### WHAT TO DO
Pick out and copy every line in the records below that contains the word "give". Uppercase and lowercase must match.

### RECORDS SUPPLIED
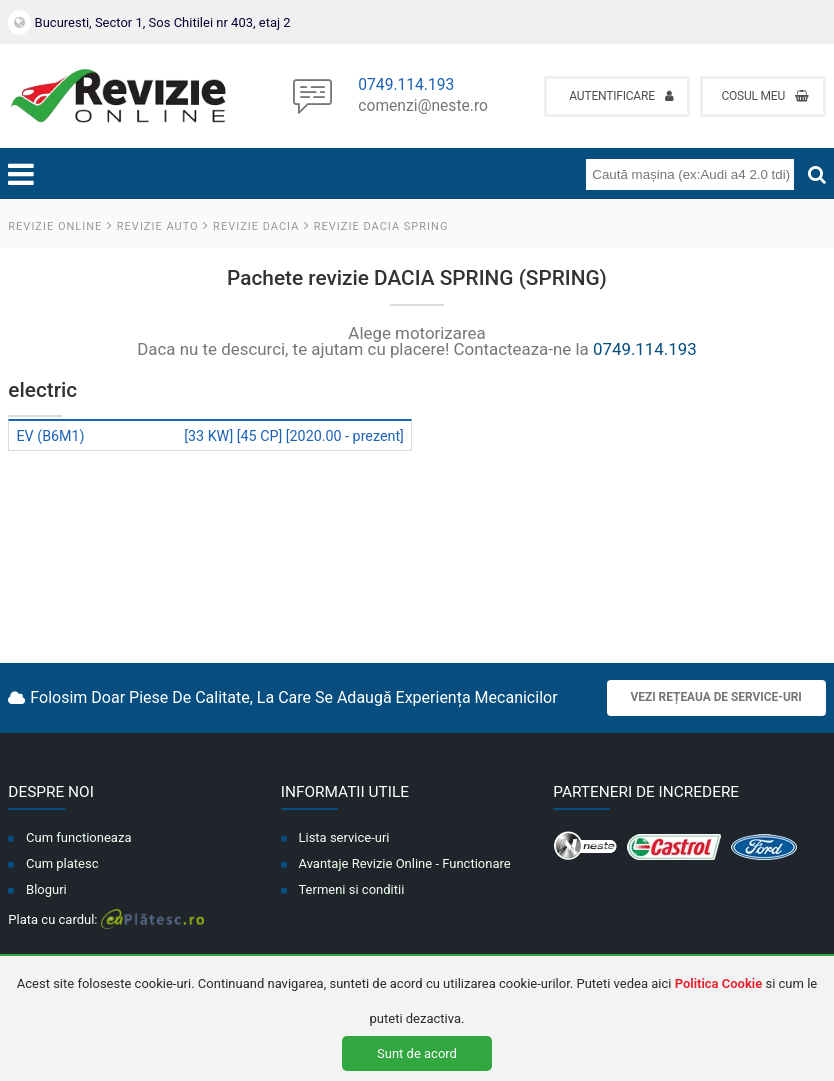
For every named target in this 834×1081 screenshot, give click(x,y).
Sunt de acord (417, 1053)
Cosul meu (764, 96)
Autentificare (621, 96)
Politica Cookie (719, 983)
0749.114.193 (406, 86)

### ANSWER TO THIS EXERCISE
For every named target in this 834×1081 screenshot, give click(x,y).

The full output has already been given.